What to work on: Within this material, find every line where the string "coord" appears, and copy it out.
—————
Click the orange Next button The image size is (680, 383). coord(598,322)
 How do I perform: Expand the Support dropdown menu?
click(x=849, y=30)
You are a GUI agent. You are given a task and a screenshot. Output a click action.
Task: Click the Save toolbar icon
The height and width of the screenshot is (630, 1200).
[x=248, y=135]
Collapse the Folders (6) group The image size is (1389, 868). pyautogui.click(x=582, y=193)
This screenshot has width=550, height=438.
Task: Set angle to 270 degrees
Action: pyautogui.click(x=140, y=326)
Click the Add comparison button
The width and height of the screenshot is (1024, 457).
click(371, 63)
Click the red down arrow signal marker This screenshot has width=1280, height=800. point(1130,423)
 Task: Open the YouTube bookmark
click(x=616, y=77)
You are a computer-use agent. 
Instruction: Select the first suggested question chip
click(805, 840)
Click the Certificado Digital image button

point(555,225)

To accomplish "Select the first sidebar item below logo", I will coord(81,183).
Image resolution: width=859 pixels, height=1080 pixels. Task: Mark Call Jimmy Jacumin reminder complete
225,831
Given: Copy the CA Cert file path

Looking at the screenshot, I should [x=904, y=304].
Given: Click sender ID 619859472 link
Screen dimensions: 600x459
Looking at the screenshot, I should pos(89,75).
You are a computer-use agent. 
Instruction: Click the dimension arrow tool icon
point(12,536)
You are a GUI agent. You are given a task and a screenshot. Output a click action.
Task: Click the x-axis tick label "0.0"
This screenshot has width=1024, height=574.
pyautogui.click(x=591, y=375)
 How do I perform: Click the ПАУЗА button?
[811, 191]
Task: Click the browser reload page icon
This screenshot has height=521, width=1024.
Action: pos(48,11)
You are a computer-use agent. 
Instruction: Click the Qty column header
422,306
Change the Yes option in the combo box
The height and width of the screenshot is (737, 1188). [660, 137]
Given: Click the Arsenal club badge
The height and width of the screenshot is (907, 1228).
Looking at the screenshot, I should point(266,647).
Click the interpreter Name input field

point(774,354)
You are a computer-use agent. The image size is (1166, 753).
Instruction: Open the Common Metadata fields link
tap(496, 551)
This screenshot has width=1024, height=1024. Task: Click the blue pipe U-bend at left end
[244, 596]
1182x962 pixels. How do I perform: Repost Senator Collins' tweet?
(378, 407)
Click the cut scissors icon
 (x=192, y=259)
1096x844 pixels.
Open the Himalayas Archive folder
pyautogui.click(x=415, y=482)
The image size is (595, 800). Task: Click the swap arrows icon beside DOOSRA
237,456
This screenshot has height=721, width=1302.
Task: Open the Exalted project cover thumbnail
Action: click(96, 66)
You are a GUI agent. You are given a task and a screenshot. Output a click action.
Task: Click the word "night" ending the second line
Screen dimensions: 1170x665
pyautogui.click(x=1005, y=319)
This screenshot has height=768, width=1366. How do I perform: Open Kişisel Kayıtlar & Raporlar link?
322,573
—————
Answer for the task:
Click the orange Next button The image size is (680, 383). coord(598,322)
To accomplish "Select the first sidebar item below logo", I will coord(81,183).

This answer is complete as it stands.